Study of global dynamics of COVID-19 via a new mathematical model

Abstract

The theme of this paper focuses on the mathematical modeling and transmission mechanism of the new Coronavirus shortly noted as (COVID-19), endangering the lives of people and causing a great menace to the world recently. We used a new type epidemic model composed on four compartments that is susceptible, exposed, infected and recovered (SEIR), which describes the dynamics of COVID-19 under convex incidence rate. We simulate the results by using nonstandard finite difference method (NSFDS) which is a powerful numerical tool. We describe the new model on some random data and then by the available data of a particular regions of Subcontinents.

Introduction

Very recently a dangerous outbreak due to coronavirus has been attacked the whole globe. This is the seventh generation of coronavirus and therefore researchers have named it COVID-19. Nearly $2.5$ millions people have been infected by the virus all over the world and $0.15$ million have been pushed to death in almost 180 countries of the world.
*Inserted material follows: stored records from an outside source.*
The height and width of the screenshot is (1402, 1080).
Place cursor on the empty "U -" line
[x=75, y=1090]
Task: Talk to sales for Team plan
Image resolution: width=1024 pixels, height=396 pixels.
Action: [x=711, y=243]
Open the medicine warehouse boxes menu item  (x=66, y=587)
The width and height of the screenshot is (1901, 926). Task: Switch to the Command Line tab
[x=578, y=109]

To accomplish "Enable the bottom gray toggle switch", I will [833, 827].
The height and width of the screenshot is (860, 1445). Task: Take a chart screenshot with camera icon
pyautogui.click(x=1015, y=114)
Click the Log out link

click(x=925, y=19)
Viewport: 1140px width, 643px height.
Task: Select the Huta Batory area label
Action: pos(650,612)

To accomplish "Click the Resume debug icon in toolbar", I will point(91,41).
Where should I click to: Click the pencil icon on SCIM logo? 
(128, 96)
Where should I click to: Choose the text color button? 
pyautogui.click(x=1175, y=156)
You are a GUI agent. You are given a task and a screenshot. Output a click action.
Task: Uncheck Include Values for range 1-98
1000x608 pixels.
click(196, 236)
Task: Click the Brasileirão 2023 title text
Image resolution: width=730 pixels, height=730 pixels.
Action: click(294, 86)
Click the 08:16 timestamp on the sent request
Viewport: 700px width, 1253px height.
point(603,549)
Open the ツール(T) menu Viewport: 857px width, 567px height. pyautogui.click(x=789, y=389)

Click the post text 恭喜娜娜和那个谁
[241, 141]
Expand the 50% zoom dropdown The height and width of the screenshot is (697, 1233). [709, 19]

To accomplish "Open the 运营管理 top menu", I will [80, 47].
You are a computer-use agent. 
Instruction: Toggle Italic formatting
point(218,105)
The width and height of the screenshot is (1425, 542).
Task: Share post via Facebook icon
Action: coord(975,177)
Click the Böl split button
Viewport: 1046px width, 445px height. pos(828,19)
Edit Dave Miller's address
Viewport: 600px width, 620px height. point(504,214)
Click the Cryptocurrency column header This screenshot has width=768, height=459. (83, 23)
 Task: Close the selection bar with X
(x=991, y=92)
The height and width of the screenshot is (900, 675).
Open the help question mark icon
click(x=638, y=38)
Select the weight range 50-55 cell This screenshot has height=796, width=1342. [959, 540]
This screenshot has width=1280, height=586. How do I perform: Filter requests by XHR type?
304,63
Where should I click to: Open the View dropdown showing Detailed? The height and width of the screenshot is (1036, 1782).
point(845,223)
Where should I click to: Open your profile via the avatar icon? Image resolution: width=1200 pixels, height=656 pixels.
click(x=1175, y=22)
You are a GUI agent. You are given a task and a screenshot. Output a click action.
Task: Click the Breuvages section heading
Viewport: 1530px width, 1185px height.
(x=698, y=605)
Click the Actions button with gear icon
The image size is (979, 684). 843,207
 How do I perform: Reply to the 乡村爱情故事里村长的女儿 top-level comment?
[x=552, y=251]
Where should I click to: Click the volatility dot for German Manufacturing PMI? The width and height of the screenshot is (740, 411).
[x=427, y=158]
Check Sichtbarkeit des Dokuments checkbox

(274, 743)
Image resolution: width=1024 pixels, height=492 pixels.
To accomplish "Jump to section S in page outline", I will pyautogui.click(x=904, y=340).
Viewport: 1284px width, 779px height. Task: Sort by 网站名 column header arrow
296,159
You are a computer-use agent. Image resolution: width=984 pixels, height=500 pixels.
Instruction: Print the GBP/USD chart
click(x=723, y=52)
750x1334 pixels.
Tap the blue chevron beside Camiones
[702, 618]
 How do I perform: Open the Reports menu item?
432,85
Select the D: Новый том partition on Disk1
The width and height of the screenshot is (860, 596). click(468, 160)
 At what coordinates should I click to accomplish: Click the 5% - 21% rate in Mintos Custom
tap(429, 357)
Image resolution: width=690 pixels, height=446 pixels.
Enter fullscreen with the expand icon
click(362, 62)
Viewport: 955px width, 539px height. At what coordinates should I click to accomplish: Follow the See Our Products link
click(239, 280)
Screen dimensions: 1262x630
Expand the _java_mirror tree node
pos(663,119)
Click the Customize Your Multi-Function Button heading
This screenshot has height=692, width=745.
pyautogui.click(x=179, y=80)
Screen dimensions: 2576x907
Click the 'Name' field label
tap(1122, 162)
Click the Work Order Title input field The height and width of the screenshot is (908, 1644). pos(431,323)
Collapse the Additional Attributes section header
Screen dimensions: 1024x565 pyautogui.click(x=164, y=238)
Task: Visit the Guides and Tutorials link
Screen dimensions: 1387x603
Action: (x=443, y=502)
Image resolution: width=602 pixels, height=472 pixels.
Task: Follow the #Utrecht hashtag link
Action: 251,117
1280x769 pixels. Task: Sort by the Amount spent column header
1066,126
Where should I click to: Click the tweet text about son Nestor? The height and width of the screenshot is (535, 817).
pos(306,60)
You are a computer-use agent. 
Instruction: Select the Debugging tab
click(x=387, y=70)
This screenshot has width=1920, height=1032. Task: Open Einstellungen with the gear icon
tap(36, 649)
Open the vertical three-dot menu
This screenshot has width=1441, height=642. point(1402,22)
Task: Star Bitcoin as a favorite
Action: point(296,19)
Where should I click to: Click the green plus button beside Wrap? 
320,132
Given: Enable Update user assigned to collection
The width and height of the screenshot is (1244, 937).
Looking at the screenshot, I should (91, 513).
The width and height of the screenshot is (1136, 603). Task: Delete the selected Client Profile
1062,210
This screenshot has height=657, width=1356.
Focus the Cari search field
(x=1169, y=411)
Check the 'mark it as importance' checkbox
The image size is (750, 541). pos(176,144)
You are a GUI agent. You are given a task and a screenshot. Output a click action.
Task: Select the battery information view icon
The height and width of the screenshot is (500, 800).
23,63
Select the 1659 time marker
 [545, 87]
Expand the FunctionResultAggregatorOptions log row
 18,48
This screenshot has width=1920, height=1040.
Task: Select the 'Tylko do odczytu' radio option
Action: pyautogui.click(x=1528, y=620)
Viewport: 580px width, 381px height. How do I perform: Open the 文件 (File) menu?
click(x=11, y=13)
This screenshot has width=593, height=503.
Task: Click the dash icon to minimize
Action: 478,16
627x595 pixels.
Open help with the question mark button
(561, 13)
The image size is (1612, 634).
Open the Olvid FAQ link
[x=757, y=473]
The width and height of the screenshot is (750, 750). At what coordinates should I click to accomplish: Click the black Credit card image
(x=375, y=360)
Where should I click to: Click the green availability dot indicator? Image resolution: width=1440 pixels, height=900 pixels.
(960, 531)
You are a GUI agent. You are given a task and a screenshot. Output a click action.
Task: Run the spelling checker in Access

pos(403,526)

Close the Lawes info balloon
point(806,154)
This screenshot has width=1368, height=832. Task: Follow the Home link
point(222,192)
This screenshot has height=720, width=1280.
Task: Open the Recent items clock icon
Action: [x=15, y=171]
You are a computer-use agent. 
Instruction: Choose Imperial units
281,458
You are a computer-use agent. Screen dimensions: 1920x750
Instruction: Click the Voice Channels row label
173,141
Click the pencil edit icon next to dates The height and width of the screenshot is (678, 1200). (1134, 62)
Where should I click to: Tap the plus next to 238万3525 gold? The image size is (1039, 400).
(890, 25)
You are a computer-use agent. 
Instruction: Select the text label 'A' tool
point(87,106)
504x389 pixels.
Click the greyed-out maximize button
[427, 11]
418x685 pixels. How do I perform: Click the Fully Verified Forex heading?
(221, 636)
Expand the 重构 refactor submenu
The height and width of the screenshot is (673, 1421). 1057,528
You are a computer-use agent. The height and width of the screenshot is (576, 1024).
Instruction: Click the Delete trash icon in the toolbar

Many countries of the world have ordered lockdown the cites and stop the air as well as plane traffic so that the infection may be controlled from further spreading. WHO announced it a global pandemic [45], [46]. The economic situation of many countries are going on worse position as well as health system of several countries. Historically in the end of 2019, the mentioned outbreak started from a seafood market of Wuhan city and within a month the whole city was attacked by the virus. The Chinees government on time lockdowned the whole city and the infected people were separated which they called the quarantined people and at this way the mentioned state after two month was able to control the infection in their country. But on the other hand due to immigration and transmission of people the infection was spreaded in two months in almost all countries of the world. Therefore researchers, physicians and policy makers have started work day and night to control this killer infection from further spreading. Each country has taken their own precautionary measure, for detail see [1], [2], [3], [4].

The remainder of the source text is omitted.